In response to the OP's general question:
Let me offer a counter-example. I eat pork. A good amount of pork. This is, in large part, because it's a cultural thing. Bacon, ribs, barbecue, ham, fatback, they're all a ready part of the Southern US diet.
A militant vegan/vegetarian might argue that I don't actually "like" pork, that I'm just brainwashed because I was raised that way and stuffed with bacon and ham as a child. That I'm a slave to my cultural upbringing. And I'm sure that what I was fed as a child plays a big role in what I like to eat as an adult. However...am I secretly suffering in silence, as I crunch down another slice of crispy, delicious bacon? NO. I like bacon. I like barbecue. I like ham. It's a free will choice to eat pork, despite the fact that it is also a cultural influence that was foisted on me at an early age.

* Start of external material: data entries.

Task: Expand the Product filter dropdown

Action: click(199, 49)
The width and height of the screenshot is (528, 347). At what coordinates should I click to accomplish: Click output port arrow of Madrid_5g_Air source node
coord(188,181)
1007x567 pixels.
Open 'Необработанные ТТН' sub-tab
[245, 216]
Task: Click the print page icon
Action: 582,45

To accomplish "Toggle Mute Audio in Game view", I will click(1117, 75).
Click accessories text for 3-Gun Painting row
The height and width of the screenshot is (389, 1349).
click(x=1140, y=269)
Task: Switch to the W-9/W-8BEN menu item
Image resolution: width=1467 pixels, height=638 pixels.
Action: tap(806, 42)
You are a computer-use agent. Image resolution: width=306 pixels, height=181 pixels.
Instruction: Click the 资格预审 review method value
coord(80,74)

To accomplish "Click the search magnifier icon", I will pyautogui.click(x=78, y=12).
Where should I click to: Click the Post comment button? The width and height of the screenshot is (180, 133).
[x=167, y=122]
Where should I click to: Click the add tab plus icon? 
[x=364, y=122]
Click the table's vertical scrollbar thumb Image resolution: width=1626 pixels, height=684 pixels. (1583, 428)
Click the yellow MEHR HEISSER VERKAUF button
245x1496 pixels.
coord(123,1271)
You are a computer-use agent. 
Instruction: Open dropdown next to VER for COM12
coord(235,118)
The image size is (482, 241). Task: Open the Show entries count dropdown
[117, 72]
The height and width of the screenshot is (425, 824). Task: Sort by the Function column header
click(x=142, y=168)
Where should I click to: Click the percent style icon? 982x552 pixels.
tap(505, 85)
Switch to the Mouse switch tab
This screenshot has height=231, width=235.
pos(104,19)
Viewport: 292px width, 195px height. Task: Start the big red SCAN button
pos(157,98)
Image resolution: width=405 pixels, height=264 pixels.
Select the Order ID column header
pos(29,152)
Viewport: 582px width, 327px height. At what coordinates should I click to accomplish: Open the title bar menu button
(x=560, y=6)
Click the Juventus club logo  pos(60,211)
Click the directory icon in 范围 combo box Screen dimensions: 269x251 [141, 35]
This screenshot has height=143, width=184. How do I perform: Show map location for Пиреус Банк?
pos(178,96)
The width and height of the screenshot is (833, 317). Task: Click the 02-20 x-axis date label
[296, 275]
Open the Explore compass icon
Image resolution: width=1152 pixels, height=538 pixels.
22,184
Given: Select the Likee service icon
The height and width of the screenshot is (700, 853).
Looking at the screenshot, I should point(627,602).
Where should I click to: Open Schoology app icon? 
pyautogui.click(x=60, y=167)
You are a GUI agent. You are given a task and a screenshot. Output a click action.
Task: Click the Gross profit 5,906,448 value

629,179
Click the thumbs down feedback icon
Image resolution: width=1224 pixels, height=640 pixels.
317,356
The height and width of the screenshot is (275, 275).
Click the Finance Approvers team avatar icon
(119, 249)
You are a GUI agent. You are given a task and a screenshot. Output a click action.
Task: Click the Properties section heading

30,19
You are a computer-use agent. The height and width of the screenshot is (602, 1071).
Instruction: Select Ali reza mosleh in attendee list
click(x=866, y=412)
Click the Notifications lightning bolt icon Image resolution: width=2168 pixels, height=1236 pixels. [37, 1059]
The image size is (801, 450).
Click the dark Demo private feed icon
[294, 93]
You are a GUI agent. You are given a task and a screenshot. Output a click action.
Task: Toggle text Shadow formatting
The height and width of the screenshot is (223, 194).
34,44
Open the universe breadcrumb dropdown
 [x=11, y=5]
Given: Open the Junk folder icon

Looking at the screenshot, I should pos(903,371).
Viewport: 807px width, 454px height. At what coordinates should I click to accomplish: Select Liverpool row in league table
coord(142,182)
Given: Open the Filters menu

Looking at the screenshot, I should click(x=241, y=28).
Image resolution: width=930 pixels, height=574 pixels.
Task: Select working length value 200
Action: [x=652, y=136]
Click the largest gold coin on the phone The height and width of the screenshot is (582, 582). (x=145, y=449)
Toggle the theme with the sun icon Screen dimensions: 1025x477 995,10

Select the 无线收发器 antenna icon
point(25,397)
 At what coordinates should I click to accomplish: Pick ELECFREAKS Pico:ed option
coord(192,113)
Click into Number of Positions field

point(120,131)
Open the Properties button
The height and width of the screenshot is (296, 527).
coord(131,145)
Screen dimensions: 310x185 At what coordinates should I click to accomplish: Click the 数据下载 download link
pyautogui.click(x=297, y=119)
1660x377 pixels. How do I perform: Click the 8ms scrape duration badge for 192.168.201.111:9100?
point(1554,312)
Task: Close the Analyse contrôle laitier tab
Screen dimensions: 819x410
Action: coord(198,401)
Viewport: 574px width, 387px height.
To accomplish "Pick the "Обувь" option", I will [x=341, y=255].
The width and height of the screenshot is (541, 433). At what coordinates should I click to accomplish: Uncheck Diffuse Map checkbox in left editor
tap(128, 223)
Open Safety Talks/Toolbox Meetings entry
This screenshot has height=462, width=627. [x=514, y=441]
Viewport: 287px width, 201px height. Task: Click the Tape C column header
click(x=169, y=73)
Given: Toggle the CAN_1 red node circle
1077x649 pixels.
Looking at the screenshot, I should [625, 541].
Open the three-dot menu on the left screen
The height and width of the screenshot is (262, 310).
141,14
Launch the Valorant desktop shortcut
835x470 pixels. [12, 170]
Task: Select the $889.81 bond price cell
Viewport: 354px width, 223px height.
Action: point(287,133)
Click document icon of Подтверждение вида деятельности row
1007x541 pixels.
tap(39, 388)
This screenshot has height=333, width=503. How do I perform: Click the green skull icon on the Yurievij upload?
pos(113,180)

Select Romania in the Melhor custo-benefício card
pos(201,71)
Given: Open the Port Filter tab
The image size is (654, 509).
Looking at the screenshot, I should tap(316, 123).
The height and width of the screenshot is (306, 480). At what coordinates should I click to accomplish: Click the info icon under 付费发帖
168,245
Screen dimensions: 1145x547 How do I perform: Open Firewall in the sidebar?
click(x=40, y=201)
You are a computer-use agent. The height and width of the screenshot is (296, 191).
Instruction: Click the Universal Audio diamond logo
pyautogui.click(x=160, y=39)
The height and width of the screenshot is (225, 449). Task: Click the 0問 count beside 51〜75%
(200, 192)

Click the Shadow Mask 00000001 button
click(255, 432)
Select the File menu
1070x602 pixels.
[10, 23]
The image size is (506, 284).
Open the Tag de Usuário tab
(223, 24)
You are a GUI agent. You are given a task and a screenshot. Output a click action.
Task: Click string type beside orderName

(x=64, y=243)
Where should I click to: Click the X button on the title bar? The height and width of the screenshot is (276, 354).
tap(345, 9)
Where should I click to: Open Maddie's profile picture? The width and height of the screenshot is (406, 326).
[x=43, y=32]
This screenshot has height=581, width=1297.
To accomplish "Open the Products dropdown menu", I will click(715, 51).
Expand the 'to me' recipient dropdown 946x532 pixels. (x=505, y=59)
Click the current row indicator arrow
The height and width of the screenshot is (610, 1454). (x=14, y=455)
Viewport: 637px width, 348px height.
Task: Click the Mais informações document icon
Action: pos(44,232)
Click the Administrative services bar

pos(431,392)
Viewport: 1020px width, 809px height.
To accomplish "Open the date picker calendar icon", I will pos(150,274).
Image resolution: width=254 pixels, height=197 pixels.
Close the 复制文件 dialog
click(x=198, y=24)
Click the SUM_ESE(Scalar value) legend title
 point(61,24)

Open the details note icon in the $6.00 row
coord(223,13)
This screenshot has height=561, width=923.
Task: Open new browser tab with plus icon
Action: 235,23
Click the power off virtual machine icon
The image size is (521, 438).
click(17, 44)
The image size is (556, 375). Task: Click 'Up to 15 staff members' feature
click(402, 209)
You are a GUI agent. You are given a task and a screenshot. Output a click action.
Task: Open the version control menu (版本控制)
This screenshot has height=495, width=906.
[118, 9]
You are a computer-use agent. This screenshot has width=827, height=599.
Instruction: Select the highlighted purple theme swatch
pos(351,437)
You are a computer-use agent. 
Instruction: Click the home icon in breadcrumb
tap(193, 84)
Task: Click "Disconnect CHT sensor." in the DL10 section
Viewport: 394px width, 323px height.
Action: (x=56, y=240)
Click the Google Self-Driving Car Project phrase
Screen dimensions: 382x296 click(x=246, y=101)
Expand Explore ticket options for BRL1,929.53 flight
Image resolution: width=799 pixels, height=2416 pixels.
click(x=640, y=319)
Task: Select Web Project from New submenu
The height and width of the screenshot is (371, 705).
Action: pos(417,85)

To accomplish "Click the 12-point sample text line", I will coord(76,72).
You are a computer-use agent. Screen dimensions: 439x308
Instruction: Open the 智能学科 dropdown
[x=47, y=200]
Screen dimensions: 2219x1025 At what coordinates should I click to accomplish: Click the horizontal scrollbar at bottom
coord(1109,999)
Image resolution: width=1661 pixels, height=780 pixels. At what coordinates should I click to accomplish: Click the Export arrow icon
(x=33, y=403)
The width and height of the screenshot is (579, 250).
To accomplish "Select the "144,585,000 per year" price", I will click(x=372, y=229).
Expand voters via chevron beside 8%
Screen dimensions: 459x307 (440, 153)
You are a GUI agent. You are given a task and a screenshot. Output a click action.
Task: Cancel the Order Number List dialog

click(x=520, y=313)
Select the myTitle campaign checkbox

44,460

I have Muslim friends. I have known Nigerian women who wore the full abaya, even here in the United States, because they WANTED to. It's what they know, it's what they feel comfortable with. I wore Western clothes in China, rather than trying to fit myself into some kind of Mandarin jacket and togs (of course, the vast majority of urban Chinese wear Western clothes now, so that's kind of a wash as an example). Assuming that someone who follows a cultural practice that you see as self-limiting or unfair is "enslaved" is a bit arrogant.